Directive: Rewrite the entries from the line containing "will click(260, 371)." through the line containing "point(55,447)" as a numbered list, leaving out any blank lines.

Records supplied:
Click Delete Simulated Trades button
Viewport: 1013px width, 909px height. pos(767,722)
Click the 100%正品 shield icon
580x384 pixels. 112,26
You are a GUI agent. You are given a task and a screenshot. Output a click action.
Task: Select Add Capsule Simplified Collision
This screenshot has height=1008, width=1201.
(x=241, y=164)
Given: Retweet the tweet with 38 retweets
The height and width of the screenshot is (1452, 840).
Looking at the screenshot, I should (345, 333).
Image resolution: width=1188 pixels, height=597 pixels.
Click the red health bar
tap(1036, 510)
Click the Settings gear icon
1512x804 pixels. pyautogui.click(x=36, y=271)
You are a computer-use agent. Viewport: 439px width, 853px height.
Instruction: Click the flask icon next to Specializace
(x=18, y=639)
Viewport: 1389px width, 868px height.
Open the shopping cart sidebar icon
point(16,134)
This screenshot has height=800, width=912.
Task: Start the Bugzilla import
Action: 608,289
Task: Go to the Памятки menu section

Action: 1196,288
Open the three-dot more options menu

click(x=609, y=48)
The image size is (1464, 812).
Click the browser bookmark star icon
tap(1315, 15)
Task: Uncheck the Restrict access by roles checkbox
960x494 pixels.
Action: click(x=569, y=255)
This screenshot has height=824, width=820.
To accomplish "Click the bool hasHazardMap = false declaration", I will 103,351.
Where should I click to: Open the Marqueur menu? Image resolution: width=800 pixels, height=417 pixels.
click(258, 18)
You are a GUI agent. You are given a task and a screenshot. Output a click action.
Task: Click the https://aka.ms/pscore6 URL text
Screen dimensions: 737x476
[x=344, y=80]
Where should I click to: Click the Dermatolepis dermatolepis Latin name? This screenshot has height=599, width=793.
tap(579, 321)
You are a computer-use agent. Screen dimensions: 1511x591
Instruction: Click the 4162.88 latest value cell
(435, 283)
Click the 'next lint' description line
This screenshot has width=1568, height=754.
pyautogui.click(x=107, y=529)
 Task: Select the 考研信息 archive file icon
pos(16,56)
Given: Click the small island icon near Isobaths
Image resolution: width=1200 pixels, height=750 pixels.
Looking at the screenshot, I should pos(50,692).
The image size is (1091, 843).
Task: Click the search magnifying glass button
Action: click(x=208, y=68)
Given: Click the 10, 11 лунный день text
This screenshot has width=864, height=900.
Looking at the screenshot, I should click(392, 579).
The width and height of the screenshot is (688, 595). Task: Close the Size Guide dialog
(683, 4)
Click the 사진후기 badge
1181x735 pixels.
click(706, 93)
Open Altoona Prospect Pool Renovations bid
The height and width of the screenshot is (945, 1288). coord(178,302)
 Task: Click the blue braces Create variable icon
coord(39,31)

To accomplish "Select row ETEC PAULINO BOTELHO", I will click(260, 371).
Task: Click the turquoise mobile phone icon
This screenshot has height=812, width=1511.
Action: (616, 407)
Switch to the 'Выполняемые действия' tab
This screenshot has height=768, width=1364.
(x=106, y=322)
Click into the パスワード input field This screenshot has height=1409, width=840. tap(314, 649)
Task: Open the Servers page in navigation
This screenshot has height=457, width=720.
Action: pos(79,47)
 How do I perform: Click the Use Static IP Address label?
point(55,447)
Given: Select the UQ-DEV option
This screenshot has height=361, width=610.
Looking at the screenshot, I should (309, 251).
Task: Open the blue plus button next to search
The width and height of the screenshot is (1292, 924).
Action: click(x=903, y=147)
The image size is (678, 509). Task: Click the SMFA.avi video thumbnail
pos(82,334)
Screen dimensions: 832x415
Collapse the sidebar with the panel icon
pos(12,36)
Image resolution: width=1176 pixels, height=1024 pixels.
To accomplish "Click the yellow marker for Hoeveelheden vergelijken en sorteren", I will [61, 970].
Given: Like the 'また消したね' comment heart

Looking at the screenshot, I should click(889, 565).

The result:
1. To accomplish "Select row ETEC PAULINO BOTELHO", I will click(260, 371).
2. Task: Click the turquoise mobile phone icon
3. This screenshot has height=812, width=1511.
4. Action: (616, 407)
5. Switch to the 'Выполняемые действия' tab
6. This screenshot has height=768, width=1364.
7. (x=106, y=322)
8. Click into the パスワード input field This screenshot has height=1409, width=840. tap(314, 649)
9. Task: Open the Servers page in navigation
10. This screenshot has height=457, width=720.
11. Action: pos(79,47)
12.  How do I perform: Click the Use Static IP Address label?
13. point(55,447)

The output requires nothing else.